POLITIK

Indeks Kerawanan Pemilu, Kabupaten Tasik Peringkat Sembilan Tingkat Nasional

×

Indeks Kerawanan Pemilu, Kabupaten Tasik Peringkat Sembilan Tingkat Nasional

Sebarkan artikel ini
Indeks Kerawanan Pemilu hasil analisis Bawaslu RI menempatkan Kabupaten Tasikmalaya pada peringkat 9 dari 261 kabupaten/kota yang menggelar Pilkada serentak. (Foto: kapol.id/Amin R. Iskandar)

KAPOL.ID–Badan Pengawasan Pemilihan Umum (Bawaslu) Republik Indonesia merilis Indeks Kerawanan Pemilu (IKP) menjalang pemungutan dan penghitungan suara.

Kabupaten Tasikmalaya masuk pada peringkat 10 besar dari 261 kabupaten/kota yang menggelar Pilkada. Bahkan satu-satunya daerah yang masuk 10 besar IKP Bawaslu RI se-Jawa Barat.

Berdasarkan hasil analisis Bawaslu RI, beberapa faktor penyebabnya antara lain: kondisi pandemi Covid-19 tidak melandai, pemutakhiran daftar pemilih belum komprehensif, peningkatan penyalahgunaan Bansos, dan peningkatan penggunaan teknologi informasi tanpa dibarengi penyediaan perangkat serta SDM yang memadai.

“Di kita titik rawannya yang paling besar terdapat pada hak pemilih. Yaitu terkait DPT. Misalnya pemilih yang memenuhi syarat tapi belum masuk DPT, kemudian yang masih ada di DPT tapi sudah tidak memenuhi syarat,” terang Ahmad Azis Firdaus, Koordinator Pengawasan dan Hubungan Antarlembaga Bawaslu, Senin (7/12/2020).
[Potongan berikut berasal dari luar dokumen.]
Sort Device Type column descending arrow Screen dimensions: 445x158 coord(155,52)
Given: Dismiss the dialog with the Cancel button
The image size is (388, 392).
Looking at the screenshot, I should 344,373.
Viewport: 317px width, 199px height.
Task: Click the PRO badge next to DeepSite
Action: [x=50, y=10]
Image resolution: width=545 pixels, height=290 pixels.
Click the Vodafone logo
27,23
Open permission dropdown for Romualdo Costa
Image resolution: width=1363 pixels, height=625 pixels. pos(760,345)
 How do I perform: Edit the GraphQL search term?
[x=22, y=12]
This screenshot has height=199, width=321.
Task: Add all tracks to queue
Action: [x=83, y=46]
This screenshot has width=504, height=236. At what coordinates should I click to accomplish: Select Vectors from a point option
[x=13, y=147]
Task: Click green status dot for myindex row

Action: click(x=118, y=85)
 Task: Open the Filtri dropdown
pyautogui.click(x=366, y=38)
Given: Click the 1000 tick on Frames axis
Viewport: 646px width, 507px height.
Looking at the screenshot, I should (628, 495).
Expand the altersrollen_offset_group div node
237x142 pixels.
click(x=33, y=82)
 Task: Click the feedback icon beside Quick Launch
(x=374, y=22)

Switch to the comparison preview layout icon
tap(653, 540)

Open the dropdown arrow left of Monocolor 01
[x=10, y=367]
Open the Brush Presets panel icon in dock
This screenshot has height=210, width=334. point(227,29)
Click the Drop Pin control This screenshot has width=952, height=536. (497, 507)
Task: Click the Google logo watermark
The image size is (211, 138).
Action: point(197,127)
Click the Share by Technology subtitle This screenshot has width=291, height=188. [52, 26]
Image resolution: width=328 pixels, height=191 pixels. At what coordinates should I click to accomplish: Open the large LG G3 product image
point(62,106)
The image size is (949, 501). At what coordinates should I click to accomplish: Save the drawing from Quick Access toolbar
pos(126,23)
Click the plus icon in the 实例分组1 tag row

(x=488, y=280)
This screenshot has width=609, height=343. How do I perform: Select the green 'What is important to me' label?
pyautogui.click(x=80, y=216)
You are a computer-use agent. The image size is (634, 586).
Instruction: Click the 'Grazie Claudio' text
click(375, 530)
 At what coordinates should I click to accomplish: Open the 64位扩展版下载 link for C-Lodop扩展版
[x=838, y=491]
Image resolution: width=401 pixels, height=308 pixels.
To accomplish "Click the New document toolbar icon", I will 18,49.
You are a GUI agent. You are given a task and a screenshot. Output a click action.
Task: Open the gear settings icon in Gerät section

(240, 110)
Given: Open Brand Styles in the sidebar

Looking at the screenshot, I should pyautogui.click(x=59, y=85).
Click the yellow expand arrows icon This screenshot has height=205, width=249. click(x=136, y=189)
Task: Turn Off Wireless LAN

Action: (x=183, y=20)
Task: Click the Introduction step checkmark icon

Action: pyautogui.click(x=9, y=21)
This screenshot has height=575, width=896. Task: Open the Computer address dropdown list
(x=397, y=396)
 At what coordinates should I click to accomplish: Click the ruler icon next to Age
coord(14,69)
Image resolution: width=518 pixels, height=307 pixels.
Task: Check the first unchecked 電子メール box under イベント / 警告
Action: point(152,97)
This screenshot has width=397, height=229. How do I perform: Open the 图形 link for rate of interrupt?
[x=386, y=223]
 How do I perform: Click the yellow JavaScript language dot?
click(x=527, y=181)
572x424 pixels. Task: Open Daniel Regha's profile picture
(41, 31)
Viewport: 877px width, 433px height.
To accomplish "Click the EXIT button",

Dengan demikian, Azis juga mengemukakan bahwa pihaknya sudah berkirim surat secara resmi kepada KPU Kabupaten Tasikmalaya, terkait pemberitahuan hasil pengawasan di Kabupaten Tasikmalaya.

Bahkan Bawaslu sampai merekomendasikan agar KPU bersama Bawaslu Kabupaten Tasikmalaya segera menjalin koordinasi dengan Disdukcapil. Tujuannya, supaya terpastikan pemilih yang berhak dapat menggunakan suaranya.

“Selain itu, kerawanan terjadinya politik uang juga ada di Kabupaten Tasikmalaya. Itu yang menjadi salah satu fokus pengawasan kami,” tandas Azis.